A single figure is the whole answer: the number of lines in the records that contain "code".

Segment Start: SOURCE MATERIAL

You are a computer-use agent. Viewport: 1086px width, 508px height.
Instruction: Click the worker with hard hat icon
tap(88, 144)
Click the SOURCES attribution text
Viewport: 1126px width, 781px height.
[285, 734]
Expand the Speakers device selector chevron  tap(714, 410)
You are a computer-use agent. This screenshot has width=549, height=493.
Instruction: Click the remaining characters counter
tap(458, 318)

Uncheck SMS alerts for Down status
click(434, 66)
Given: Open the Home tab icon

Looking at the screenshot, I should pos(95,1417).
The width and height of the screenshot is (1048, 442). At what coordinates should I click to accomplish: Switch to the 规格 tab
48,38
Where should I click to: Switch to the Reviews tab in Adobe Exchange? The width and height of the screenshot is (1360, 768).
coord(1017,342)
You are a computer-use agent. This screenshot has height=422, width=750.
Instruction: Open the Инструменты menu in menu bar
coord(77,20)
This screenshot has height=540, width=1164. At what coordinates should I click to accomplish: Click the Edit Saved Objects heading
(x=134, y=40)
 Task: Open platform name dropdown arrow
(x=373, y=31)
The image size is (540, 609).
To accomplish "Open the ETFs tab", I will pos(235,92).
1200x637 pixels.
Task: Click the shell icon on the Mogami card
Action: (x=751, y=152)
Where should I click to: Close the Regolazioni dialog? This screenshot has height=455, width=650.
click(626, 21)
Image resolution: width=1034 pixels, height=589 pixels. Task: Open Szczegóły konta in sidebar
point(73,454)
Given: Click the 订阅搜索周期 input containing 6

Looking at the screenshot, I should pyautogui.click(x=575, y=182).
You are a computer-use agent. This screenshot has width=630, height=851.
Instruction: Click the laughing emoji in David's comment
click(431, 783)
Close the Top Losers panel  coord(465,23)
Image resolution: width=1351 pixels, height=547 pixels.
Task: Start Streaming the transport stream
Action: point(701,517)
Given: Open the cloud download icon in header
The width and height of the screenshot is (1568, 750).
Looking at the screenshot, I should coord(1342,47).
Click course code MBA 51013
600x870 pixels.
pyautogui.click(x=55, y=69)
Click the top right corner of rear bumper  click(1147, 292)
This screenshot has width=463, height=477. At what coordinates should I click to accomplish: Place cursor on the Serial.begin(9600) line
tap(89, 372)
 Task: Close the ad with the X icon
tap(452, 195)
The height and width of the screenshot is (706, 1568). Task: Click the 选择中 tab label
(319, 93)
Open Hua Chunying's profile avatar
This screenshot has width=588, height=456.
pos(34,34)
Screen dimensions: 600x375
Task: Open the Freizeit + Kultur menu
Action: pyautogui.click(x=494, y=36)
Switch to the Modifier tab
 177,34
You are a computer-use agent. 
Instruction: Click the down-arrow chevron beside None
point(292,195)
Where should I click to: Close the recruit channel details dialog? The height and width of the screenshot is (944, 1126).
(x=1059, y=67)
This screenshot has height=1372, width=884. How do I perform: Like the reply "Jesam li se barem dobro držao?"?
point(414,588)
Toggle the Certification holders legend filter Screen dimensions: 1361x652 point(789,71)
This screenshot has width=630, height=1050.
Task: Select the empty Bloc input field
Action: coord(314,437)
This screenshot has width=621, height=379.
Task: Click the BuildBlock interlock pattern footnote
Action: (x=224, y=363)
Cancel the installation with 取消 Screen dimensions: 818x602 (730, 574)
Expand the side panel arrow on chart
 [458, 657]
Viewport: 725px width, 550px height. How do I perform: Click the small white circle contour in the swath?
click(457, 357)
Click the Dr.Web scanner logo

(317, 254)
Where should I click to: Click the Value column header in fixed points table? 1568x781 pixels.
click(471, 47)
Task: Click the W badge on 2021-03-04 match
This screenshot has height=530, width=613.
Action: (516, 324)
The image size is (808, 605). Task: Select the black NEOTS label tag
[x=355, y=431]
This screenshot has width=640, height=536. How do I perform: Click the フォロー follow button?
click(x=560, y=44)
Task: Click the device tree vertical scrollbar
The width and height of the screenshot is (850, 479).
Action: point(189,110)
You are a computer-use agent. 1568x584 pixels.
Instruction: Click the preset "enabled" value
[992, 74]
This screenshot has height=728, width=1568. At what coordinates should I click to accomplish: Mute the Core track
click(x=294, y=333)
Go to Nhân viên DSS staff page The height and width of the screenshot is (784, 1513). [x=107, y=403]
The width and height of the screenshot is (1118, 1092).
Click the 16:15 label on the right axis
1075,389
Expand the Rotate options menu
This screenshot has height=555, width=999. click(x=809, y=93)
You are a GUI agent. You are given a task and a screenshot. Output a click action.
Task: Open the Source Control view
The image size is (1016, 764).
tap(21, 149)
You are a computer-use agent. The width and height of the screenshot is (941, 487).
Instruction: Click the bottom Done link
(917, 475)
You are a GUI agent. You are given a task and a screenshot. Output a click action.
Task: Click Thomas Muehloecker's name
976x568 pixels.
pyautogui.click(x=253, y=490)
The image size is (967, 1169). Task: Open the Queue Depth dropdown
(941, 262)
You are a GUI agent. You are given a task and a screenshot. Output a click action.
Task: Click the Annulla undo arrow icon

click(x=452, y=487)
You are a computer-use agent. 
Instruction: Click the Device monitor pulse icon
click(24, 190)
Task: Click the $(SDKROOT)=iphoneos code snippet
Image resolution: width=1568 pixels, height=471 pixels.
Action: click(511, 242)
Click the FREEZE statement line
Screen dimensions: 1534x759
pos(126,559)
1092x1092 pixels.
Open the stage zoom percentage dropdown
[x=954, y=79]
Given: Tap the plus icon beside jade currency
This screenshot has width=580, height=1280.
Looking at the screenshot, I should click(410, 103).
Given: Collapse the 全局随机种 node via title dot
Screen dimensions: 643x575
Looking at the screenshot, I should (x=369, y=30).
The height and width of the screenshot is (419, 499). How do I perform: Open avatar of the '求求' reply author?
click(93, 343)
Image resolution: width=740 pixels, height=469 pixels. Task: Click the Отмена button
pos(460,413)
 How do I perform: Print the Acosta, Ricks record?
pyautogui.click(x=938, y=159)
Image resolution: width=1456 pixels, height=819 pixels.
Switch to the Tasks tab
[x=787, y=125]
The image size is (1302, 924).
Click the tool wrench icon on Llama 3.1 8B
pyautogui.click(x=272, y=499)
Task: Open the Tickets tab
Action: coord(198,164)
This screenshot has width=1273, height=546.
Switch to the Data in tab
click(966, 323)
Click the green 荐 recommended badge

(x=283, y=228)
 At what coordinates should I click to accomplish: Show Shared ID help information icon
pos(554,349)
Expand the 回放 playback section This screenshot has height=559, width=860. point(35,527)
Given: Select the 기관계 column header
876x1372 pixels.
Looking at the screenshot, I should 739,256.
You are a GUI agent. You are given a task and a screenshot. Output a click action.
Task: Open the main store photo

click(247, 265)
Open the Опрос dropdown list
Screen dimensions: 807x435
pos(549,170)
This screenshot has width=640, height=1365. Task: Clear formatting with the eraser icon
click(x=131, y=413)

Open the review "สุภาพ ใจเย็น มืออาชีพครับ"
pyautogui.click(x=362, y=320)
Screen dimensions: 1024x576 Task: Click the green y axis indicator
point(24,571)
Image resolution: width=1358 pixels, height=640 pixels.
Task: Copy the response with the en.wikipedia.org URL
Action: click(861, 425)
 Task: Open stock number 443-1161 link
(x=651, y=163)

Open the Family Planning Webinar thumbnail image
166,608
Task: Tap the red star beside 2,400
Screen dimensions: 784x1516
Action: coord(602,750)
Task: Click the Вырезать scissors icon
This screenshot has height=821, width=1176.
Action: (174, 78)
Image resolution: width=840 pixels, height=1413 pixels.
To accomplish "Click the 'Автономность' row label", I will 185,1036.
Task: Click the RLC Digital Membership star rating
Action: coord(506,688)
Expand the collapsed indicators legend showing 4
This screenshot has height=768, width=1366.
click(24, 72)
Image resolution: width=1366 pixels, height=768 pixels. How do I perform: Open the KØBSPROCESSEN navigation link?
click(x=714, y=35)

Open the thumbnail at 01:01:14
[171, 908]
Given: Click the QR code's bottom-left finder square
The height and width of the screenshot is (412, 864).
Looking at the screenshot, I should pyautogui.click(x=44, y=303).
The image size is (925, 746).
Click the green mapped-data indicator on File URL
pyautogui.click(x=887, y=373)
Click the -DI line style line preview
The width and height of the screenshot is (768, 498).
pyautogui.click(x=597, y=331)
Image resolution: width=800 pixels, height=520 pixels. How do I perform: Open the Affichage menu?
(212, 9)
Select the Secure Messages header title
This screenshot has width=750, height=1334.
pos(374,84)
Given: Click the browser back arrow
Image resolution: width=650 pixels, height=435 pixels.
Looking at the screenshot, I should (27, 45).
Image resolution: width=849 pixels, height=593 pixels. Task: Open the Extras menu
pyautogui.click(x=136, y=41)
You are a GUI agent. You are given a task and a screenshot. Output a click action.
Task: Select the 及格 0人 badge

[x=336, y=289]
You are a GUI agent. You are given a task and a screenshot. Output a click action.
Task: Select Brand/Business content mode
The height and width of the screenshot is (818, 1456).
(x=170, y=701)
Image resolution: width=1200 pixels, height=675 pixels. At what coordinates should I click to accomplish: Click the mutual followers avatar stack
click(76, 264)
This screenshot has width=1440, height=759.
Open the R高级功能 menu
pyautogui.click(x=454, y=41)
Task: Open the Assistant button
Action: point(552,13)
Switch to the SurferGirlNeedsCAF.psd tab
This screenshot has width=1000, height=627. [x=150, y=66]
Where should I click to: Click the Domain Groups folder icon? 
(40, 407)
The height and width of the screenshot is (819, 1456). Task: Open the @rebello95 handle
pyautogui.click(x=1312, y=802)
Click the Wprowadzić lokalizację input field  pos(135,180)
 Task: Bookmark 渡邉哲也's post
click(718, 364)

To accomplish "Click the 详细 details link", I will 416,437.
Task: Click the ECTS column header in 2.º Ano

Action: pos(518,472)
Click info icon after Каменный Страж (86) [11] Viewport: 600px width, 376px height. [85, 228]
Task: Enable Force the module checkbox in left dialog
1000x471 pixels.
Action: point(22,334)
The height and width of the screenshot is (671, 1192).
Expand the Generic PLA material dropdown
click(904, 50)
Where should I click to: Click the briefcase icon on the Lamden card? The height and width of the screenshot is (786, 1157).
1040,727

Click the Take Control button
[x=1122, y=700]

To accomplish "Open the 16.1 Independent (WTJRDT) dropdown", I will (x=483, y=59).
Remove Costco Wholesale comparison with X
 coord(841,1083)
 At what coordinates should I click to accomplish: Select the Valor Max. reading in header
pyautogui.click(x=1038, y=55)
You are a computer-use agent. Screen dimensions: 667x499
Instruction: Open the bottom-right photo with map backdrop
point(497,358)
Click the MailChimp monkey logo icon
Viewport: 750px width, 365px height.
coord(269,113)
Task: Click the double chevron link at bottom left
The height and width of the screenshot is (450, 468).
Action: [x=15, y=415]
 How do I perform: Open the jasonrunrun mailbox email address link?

Segment End: SOURCE MATERIAL

- **RESULT OF THIS TASK**
3